> _RECORDS TO PROCESS_:
BEGIN

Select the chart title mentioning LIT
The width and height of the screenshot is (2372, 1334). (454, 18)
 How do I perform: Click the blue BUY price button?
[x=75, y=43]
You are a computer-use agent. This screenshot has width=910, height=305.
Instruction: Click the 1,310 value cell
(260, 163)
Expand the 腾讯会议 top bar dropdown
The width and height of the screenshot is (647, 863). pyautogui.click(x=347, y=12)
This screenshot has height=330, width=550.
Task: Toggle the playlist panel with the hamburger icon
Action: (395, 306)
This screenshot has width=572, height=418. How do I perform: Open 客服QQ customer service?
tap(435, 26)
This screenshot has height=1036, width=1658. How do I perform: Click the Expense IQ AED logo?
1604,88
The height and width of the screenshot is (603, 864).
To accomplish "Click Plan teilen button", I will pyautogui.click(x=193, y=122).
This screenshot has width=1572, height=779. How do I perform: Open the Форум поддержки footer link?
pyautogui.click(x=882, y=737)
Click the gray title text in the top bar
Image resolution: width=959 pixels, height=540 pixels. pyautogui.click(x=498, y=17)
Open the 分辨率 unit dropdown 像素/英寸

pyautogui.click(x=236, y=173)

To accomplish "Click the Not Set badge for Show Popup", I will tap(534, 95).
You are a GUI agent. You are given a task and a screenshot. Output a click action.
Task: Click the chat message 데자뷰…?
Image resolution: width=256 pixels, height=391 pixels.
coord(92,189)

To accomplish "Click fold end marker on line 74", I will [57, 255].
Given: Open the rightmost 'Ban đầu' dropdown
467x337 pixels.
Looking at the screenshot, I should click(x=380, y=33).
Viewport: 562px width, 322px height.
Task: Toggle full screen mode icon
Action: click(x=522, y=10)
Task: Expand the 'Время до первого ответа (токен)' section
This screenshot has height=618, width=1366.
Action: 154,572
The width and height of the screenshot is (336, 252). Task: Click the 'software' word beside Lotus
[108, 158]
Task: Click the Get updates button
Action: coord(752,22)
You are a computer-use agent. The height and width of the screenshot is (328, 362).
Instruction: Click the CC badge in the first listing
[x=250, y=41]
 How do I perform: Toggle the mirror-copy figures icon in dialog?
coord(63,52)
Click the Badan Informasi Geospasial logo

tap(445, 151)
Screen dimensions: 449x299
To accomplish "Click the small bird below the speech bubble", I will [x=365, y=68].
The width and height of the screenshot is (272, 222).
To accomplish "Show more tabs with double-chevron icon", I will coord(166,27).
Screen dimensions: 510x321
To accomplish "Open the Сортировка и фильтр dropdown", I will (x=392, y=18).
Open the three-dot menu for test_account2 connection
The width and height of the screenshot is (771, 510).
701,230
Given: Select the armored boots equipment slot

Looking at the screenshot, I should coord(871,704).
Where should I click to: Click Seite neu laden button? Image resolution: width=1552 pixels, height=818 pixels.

END

> _WORK TO BE COMPLETED_:
Find all lines holding the word "Show" in the records above and copy them.

> _WRITTEN ANSWER_:
To accomplish "Click the Not Set badge for Show Popup", I will tap(534, 95).
To accomplish "Show more tabs with double-chevron icon", I will coord(166,27).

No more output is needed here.